Message par Montparnasse »

Moïse

Le soleil prolongeait sur la cime des tentes
Ces obliques rayons, ces flammes éclatantes,
Ces larges traces d’or qu’il laisse dans les airs,
Lorsqu’en un lit de sable il se couche aux déserts.
La pourpre et l’or semblaient revêtir la campagne.
Du stérile Nébo gravissant la montagne,
Moïse, homme de Dieu, s’arrête, et, sans orgueil,
Sur le vaste horizon promène un long coup d’œil.
Il voit d’abord Phasga, que des figuiers entourent,
Puis, au-delà des monts que ses regards parcourent,
S’étend tout Galaad, Éphraïm, Manassé,
Dont le pays fertile à sa droite est placé ;
Vers le Midi, Juda, grand et stérile, étale
Ses sables où s’endort la mer occidentale ;
Plus loin, dans un vallon que le soir a pâli,
Couronné d’oliviers, se montre Nephtali ;
Dans des plaines de fleurs magnifiques et calmes,
Jéricho s’aperçoit, c’est la ville des palmes ;
Et, prolongeant ses bois, des plaines de Phogor
Le lentisque touffu s’étend jusqu’à Ségor.
Il voit tout Chanaan, et la terre promise,
Où sa tombe, il le sait, ne sera point admise.
Il voit ; sur les Hébreux étend sa grande main,
Puis vers le haut du mont il reprend son chemin.
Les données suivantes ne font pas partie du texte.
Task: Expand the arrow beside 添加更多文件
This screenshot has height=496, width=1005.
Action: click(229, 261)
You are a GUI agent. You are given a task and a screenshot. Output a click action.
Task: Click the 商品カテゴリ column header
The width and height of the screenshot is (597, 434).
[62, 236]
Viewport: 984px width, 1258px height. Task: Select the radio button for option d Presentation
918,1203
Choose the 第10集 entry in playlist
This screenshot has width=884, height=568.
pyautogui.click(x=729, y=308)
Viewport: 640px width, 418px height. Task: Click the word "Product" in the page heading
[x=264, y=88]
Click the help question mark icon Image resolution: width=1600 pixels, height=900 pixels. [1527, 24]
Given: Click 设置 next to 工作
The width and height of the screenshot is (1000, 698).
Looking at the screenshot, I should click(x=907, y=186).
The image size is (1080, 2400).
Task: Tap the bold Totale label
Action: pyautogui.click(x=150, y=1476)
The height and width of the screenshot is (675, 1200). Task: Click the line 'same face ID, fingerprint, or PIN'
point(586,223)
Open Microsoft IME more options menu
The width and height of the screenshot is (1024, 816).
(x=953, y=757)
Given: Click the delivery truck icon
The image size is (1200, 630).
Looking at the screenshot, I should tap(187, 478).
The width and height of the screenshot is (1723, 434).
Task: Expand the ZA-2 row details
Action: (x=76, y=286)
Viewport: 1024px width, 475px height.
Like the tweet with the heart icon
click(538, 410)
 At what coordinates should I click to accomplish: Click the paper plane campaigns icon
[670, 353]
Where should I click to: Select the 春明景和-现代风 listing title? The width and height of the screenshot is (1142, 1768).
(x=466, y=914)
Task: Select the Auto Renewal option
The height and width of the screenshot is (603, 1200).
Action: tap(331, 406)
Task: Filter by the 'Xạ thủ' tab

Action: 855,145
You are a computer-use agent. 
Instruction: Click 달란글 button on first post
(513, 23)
Or, des champs de Moab couvrant la vaste enceinte,
Pressés au large pied de la montagne sainte,
Les enfants d’Israël s’agitaient au vallon
Comme les blés épais qu’agite l’aquilon.
Dès l’heure où la rosée humecte l’or des sables
Et balance sa perle au sommet des érables,
Prophète centenaire, environné d’honneur,
Moïse était parti pour trouver le Seigneur.
On le suivait des yeux aux flammes de sa tête,
Et, lorsque du grand mont il atteignit le faîte,
Lorsque son front perça le nuage de Dieu
Qui couronnait d’éclairs la cime du haut lieu,
L’encens brûla partout sur les autels de pierre,
Et six cent mille Hébreux, courbés dans la poussière,
À l’ombre du parfum par le soleil doré,
Chantèrent d’une voix le cantique sacré ;
Et les fils de Lévi, s’élevant sur la foule,
Tels qu’un bois de cyprès sur le sable qui roule,
Du peuple avec la harpe accompagnant les voix,
Dirigeaient vers le ciel l’hymne du Roi des Rois.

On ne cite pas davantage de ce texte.